Most of these tales involve some element of social breakdown, with a post-apocalyptic spin as the result of the consequences of technology. The “cyber” element is named for the genre’s themes of cybernetics, the Internet, and computers, as well as the struggle with technology gone wrong.
Dwight Williams, a member of the Ottawa Science Fiction Society, agrees that these social perspectives are a key element of the cyberpunk genre.
“The idea of what constitutes humanity . . . the pace of humanity moving too fast, . . . the pace of commodification moving too fast, [are key themes],” he said.
As a result of this social breakdown, a protagonist who audiences can identify with often emerges, who embodies a ‘punk’ mentality.
Baxter thinks that this genre is compelling because as an audience, “we’d like to think our response to such devastating situations would not be resignation or compliance, but [an] anarchic, rebellious attitude.”
“It helps that they’re style-setters too, they have really iconic gear. Plus they’re often personally damaged: that makes them easier to relate to and identify with than many superheroes.”
Darren Wershler, the research chair in Media and Contemporary Literature at Concordia University, also said the ‘punk’ attitude can also be seen not only in the characters, but in the literary styles of cyberpunk writers.
“What these [writers] had in common was a visionary intensity, a certain flair for literary style, and a set of concerns about how technology was changing.”
Cyberpunk’s origins
In today’s world of technology, it’s almost hard to remember a time without all-knowing smartphones or even the more basic concept of television. In the past, the new ideas involving complex technology were often dismissed.
Despite seeming impossible, technologies like electricity, the telephone, vehicles, and locomotives began to develop at the beginning of the 20th century. This development of modern science spurred the earliest science-fiction novels, and inspired a sense of wonder in both its authors and readers. Some of the most well-known early science-fiction novels include Mary Shelley’s Frankenstein and H.G. Wells’ The War of the Worlds.
Though they didn’t know it at the time, both authors helped to establish the modern concept of science fiction, a genre of literature that explores the future and sees a world with huge advancements in science and technology.
But science fiction also usually delves into a more thoughtful examination of the consequences of innovation as well as ensuring that each scenario is somewhat scientifically plausible. Wershler called science fiction before the 1970s as “largely a literature of ideas.”
“Early science fiction goes out of its way to say ‘we’re not interested in the style of writing, we’re just interested in the ideas and the technology,’” he said.

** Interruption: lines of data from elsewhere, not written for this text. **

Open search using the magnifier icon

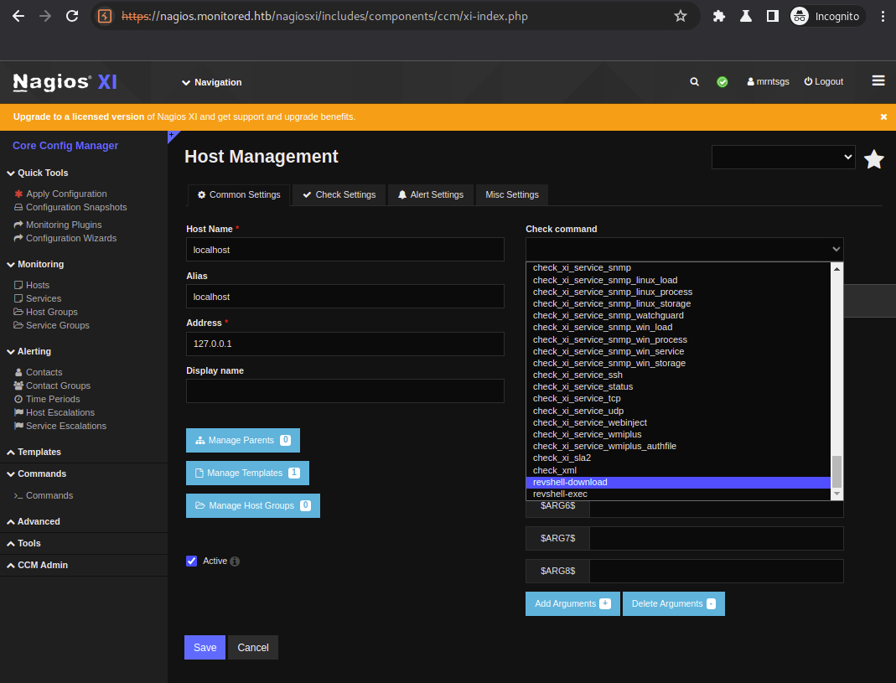tap(694, 81)
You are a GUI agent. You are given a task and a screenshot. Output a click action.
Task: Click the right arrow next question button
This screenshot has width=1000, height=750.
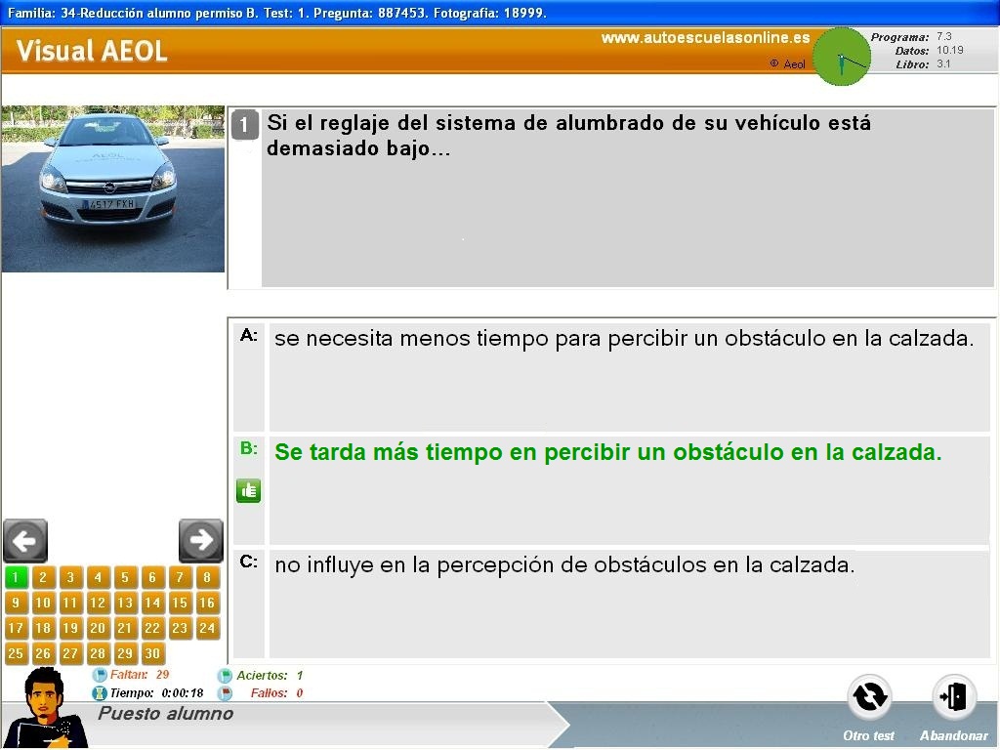pyautogui.click(x=201, y=540)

As science fiction became more established as a literary genre, subcultures began to break off. Wershler said one of these sub-genres called New Wave began in the 1970s.
“[New Wave started] introducing not only questions about social issues and wider concerns than hard science, it also [started] thinking about how we use language and why,” he said.
As writers began to consider a more social perspective, this gave way to a new approach to science fiction and along with it, the cyberpunk genre.
From that world to this one
Often touted as the earliest examples of the cyberpunk genre, the 1982 movie Bladerunner and William Gibson’s 1984 novel Neuromancer both display the quintessential marks of cyberpunk. Though both came out around 30 years ago, Baxter said that “both remain [fresh] even though both predate the Internet and the millennial breakthroughs in personal communications.”
As cyberpunk becomes more popular, it’s crossing over from the digital world into the real one, according to Baxter. She said that people are taking design cues from the subgenre and using them in their own work.
“The mainstream impact has been more an impact on aesthetics, especially in film design, and to a certain extent in fashion and architecture,” she said.
This is notable in many Japanese cities, such as Shibuya, which the New York Times described as a “futuristic Times Square.”
As technology continues to advance, science fiction still attempts to envision the future. However, Baxter said we have a long way to go before many of these conceptions are accurate.
“The future has turned out to be not flying cars or space colonies, but wireless Internet access and smartphones,” she said.